Importante mencionar o princípio da inalterabilidade relativa do nome, segundo o qual, em regra, o nome civil da pessoa não pode ser alterado, tendo em vista a segurança jurídica. Essa imutabilidade, contudo, não é absoluta, mas relativa. Isto porque, em hipóteses excepcionais, tanto a lei como a jurisprudência admitem a alteração do nome, exigindo-se, para tanto, em regra, justo motivo e ausência de prejuízo a terceiros.
Dentre outras hipóteses, podem ser citadas as seguintes exceções à imutabilidade do nome: erro gráfico evidente ou prenomes vexatórios (art. 110 e 55 da Lei de Registros Públicos, respectivamente); adoção, conforme art. 1.627 do Código Civil c/c art. 47, §§5º e 6º do ECA; apelidos públicos notórios (art. 58 da LRP); em caso de inclusão no programa de proteção a testemunhas (art. 58, parágrafo único da LRP); alteração imotivada do nome aos 18 anos, conforme dita o art. 56 da LRP; e no caso de casamento, separação judicial, dissolução do casamento ou da convivência (arts. 1571, §2º, art. 1578 do CC).

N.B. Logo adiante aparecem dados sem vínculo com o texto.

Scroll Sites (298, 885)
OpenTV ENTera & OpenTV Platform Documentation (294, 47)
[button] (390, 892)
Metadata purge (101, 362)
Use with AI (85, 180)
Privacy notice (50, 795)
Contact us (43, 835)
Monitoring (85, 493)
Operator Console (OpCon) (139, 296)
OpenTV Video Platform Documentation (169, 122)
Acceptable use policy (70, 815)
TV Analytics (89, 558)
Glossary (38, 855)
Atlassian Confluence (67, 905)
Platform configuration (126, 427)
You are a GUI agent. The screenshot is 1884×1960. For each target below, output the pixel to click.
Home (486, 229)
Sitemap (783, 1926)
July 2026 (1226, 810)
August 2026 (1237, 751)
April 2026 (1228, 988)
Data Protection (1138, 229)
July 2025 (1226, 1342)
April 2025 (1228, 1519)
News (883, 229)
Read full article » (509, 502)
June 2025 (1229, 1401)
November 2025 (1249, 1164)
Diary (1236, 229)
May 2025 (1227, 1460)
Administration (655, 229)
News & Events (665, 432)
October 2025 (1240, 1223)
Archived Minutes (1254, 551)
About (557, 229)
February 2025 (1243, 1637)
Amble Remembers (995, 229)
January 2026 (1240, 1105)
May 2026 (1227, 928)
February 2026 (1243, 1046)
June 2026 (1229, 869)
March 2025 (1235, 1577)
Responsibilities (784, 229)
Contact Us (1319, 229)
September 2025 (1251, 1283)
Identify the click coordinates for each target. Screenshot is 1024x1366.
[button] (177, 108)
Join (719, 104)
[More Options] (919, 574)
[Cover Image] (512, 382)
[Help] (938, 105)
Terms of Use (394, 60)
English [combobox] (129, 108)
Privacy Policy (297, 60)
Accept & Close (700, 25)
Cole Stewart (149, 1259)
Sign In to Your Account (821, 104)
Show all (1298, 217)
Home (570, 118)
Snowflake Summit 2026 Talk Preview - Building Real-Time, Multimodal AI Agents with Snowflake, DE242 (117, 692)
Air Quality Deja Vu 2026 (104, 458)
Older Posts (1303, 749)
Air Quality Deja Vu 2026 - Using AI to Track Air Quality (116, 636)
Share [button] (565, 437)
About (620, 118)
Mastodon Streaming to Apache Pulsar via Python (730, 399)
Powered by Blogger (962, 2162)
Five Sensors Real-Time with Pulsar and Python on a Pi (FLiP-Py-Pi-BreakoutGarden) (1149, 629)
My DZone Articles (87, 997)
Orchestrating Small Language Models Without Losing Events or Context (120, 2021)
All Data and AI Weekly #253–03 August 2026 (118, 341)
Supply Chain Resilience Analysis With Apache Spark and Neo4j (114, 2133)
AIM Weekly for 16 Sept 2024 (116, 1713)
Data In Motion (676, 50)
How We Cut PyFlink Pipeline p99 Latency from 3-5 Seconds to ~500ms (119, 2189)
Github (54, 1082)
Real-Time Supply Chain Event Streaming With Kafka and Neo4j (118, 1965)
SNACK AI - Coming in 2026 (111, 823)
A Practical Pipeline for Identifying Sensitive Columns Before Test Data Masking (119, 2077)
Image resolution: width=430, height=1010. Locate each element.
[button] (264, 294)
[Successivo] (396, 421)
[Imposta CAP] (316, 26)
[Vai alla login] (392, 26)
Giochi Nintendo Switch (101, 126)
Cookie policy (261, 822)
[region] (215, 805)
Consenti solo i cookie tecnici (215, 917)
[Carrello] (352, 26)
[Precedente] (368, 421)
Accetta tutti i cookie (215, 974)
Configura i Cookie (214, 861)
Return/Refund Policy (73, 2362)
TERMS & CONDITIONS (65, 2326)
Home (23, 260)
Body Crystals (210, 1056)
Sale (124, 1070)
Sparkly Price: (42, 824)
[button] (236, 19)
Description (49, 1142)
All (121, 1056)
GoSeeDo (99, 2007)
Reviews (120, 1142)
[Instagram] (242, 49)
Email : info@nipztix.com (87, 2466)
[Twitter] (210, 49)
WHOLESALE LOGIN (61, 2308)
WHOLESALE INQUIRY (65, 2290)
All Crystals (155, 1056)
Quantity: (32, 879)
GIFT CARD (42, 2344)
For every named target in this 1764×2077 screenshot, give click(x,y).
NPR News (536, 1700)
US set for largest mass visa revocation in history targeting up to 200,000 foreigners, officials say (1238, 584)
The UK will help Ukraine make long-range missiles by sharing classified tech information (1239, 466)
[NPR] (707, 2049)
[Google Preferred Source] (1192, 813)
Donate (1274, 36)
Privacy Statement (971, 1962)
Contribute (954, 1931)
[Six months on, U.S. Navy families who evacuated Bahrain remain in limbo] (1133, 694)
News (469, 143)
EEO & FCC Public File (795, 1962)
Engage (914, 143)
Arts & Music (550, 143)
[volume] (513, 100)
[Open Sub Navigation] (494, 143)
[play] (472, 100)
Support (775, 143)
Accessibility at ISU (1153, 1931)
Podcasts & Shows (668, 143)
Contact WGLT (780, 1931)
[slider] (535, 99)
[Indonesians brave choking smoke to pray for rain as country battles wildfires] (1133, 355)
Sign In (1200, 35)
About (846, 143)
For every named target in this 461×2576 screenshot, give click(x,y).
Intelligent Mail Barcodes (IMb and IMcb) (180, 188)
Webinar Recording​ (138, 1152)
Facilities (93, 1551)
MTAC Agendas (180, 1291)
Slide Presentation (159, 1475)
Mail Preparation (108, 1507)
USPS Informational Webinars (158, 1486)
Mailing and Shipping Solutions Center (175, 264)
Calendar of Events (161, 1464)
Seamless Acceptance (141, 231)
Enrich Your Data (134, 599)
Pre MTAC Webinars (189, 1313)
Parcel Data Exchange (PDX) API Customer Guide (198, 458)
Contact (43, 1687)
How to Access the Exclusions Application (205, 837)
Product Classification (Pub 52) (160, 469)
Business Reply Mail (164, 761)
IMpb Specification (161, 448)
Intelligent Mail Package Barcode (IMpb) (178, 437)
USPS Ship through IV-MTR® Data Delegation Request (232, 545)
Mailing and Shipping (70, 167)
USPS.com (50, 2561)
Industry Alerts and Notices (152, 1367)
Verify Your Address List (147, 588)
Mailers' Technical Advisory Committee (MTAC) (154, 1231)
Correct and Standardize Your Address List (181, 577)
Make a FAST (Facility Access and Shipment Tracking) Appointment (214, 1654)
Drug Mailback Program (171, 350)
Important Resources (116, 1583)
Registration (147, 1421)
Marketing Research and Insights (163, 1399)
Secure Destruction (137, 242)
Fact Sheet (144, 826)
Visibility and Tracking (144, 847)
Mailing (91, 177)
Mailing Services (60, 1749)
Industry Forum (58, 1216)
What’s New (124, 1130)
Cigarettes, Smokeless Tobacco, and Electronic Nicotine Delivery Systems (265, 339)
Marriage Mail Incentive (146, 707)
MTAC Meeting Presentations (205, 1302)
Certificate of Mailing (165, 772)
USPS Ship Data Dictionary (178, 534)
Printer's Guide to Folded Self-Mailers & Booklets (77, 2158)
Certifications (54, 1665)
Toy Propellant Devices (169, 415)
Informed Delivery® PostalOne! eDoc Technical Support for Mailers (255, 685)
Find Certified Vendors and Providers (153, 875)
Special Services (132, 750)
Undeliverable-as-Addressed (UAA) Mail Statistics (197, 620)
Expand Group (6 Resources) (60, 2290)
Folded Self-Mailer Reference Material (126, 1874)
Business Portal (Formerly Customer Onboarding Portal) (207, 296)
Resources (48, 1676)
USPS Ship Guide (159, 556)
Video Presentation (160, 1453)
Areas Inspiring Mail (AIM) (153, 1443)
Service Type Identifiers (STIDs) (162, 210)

No entanto, para além das hipóteses legais que autorizam a alteração do nome ou do sobrenome, a jurisprudência dos Tribunais Superiores vem relativizando a imutabilidade do nome civil, em atenção ao princípio da dignidade da pessoa humana, e considerando a natureza de direito da personalidade que o nome possui. Assim, diante de determinadas situações, o princípio da dignidade da pessoa humana deverá prevalecer sobre a segurança jurídica e o princípio da inalterabilidade do nome civil, permitindo assim a alteração do registro civil.
4 REFLEXOS DO PRINCÍPIO DA DIGNIDADE DA PESSOA HUMANA SOBRE A IMUTABILIDADE DO NOME CIVIL
Conforme destacado acima, a constitucionalização do Direito Civil, ou seja, a leitura dos institutos do Direito Civil à luz da Constituição Federal de 1988, dos direitos fundamentais por ela assegurados e da dignidade da pessoa humana, também influenciou a modificação do tratamento e do entendimento jurisprudencial, doutrinário e legislativo acerca do instituto do nome civil.
Malgrado a regra no ordenamento jurídico seja a imutabilidade do nome civil, o qual só pode ser alterado nas hipóteses expressamente previstas no ordenamento jurídico, a jurisprudência dos Tribunais Superiores vem flexibilizando o referido princípio, e admitindo a alteração do nome em hipóteses não previstas legalmente, com fulcro na dignidade da pessoa humana. Neste cenário, algumas decisões do Superior Tribunal de Justiça – STJ e do Supremo Tribunal Federal – STF ganham relevância e merecem destaque.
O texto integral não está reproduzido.